Following this approach, we can implement the regular expression simplifier using the following makeXXX functions.

First the makeChar function has a single equation, because we have no simplification rules defined in this case.

makeChar c = Ch c

Note that defining the makeChar function does allow us to modify our simplifier to introduce simplification rules for Char later on, if we wish.

Next, the makeSeq function has three equations as follows.

makeSeq Epsilon r = r
makeSeq r Epsilon = r
makeSeq r1 r2 = Seq r1 r2

The first two equations correspond to the two simplification rules we defined for Seq objects. The final equation is the default rule when there is no special simplification that applies for construction of a Seq from a given pair of simplified subobjects.

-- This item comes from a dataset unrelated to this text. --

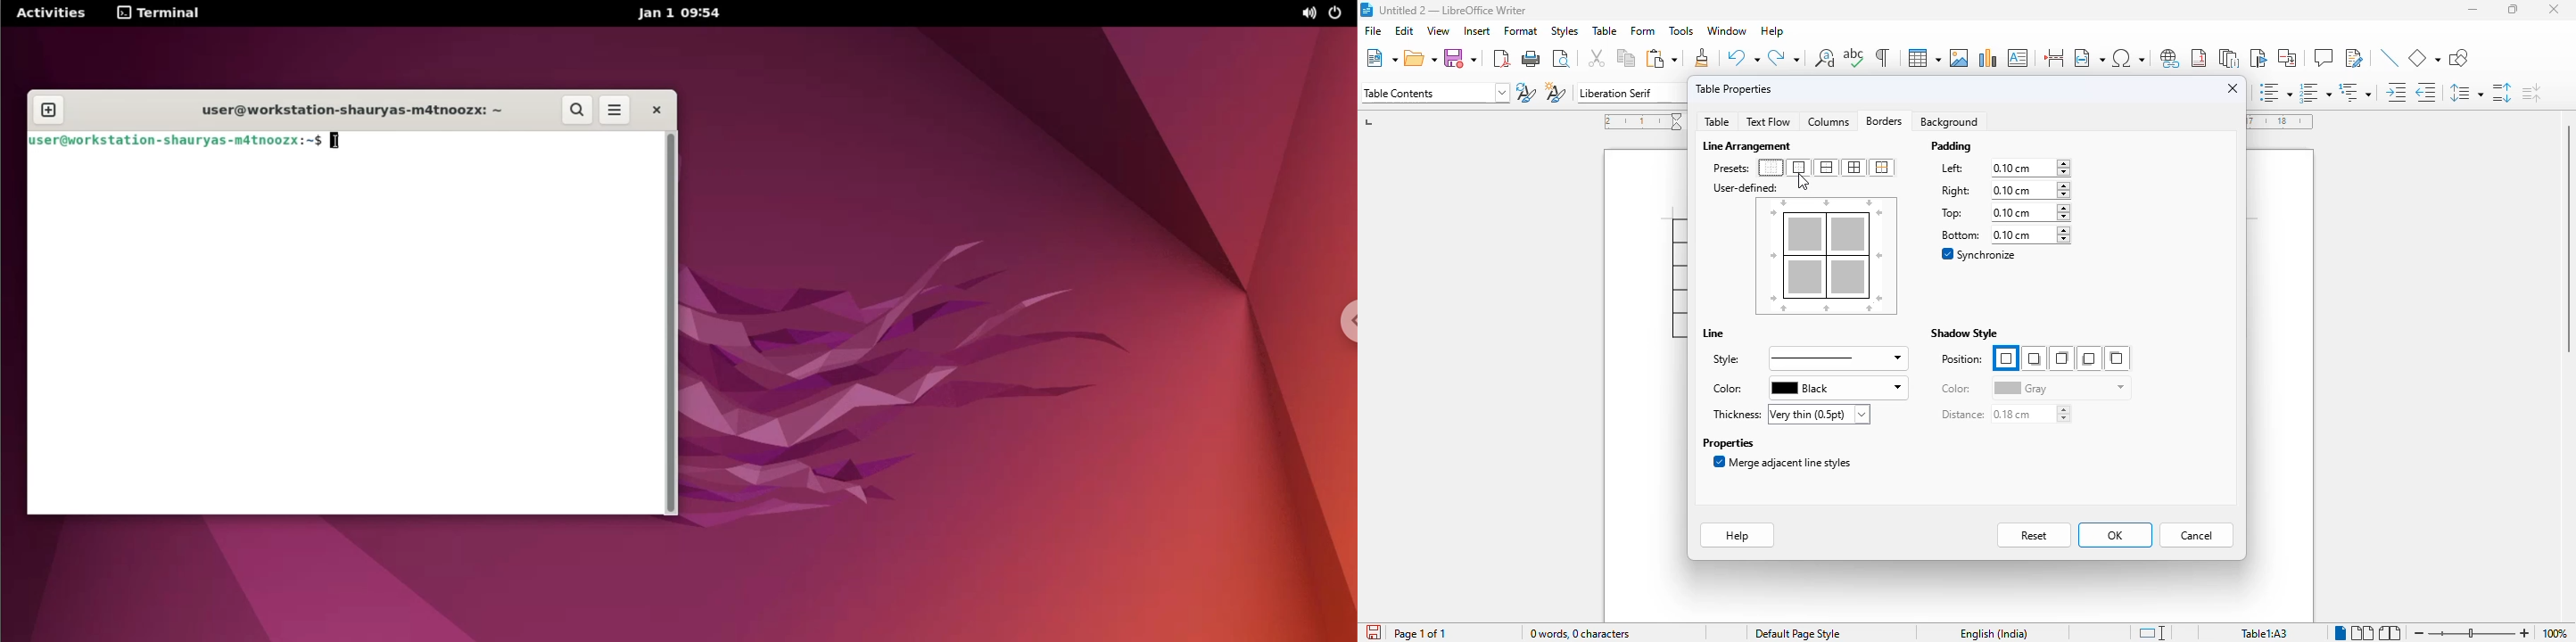 This screenshot has height=644, width=2576. I want to click on Single-page view, so click(2341, 633).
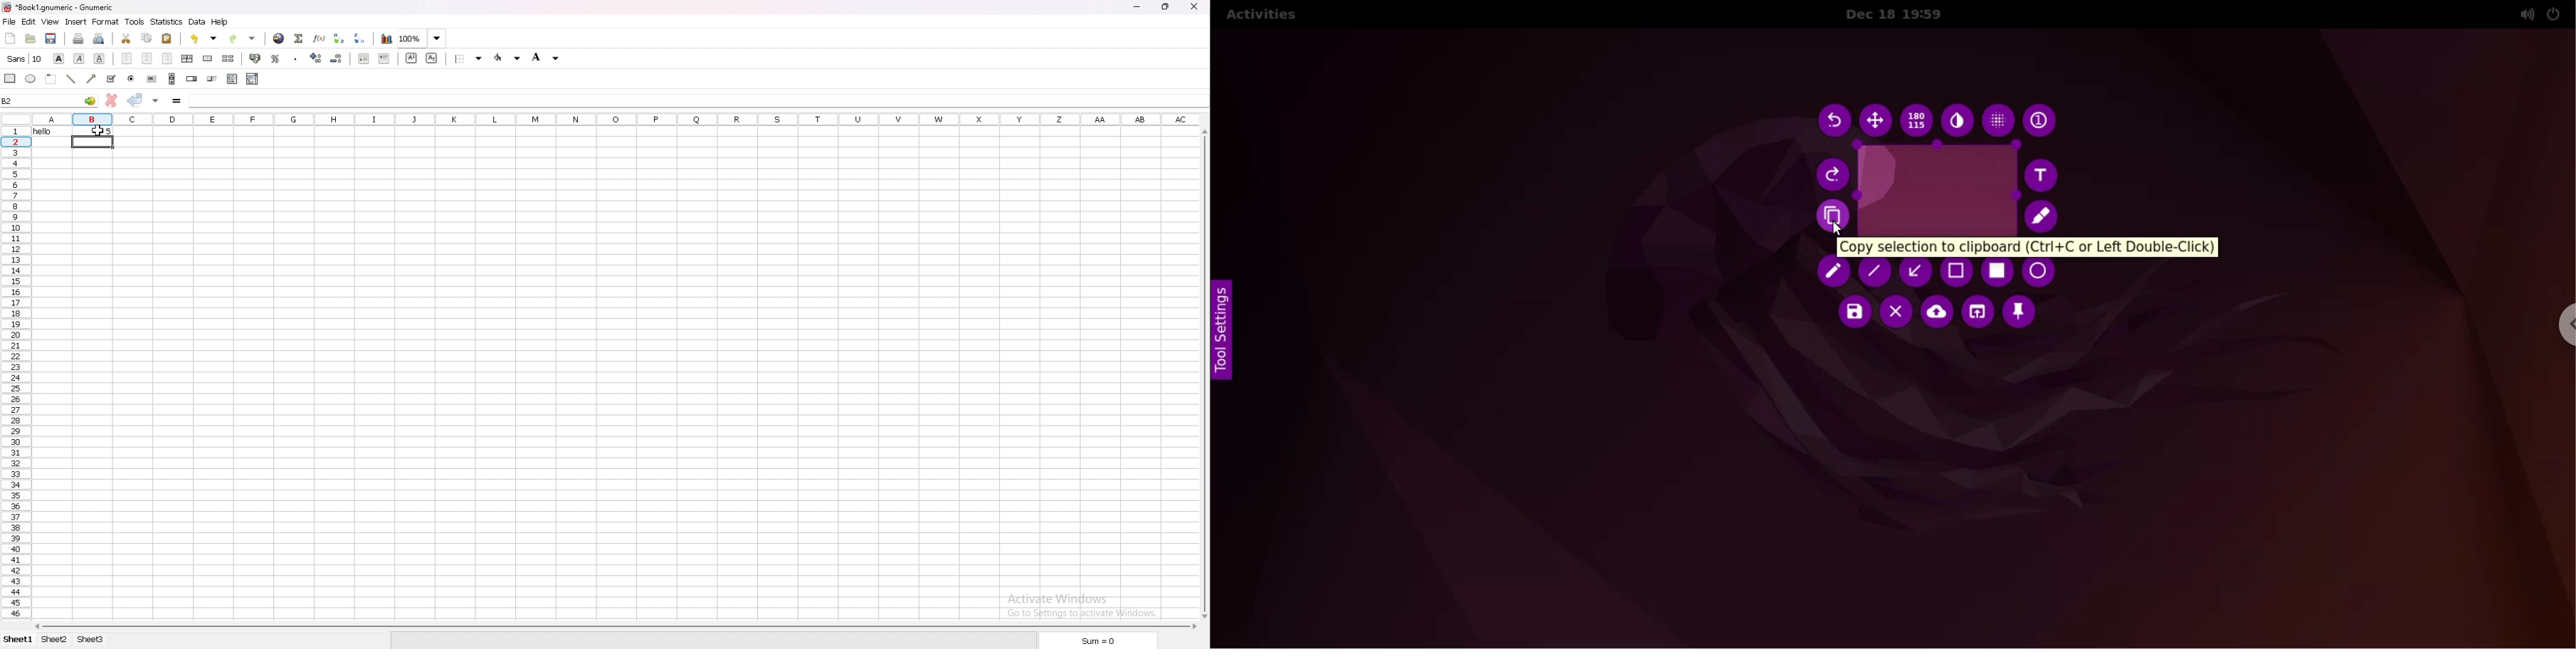  I want to click on selected cell, so click(50, 100).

The makeAlt function follows a similar strategy, but with guarded equations. The first guarded equation corresponds to our defined simplification rule, while the second equation is the default (otherwise) case.

makeAlt r1 r2 
   | r1 == r2      = r1
   | otherwise     = Alt r1 r2

However, what exactly does == mean when applied to REs? We have not defined the equality operator REs, but we can by adding one more deriving declaration to our RE algebraic data definition.

data RE = Epsilon | Ch Char | Seq RE RE | Alt RE RE | Star RE 
          | Group RE deriving (Show, Eq)

This will give us an automatically defined (==) operator which checks for structural equality. (However, it does not implement a more complex notion of the equivalence of two REs, which means that the REs describe the same set of strings.)

For the Star forms, we again have three equations. The first two correspond to our two simplification rules and the third is the default case when no further simplifications apply.

makeStar (Star r) = Star r
makeStar (Seq (Star r1) (Star r2)) = makeStar (makeAlt r1 r2)
makeStar r = Star r

An important point here is the use of the makeStar and makeAlt functions on the right hand side of the second equation. If we had simply used Star (Alt r1 r2))), we would have a correct structure, but not necessarily one that is in fully simplified form.

Finally, Group structures can always be simplified out, so a single equation is all that is necessary.

makeGroup r = r

This completes the inside-out simplifier for regular expressions!

Updated Tue Sept. 25 2018, 12:52 by cameron.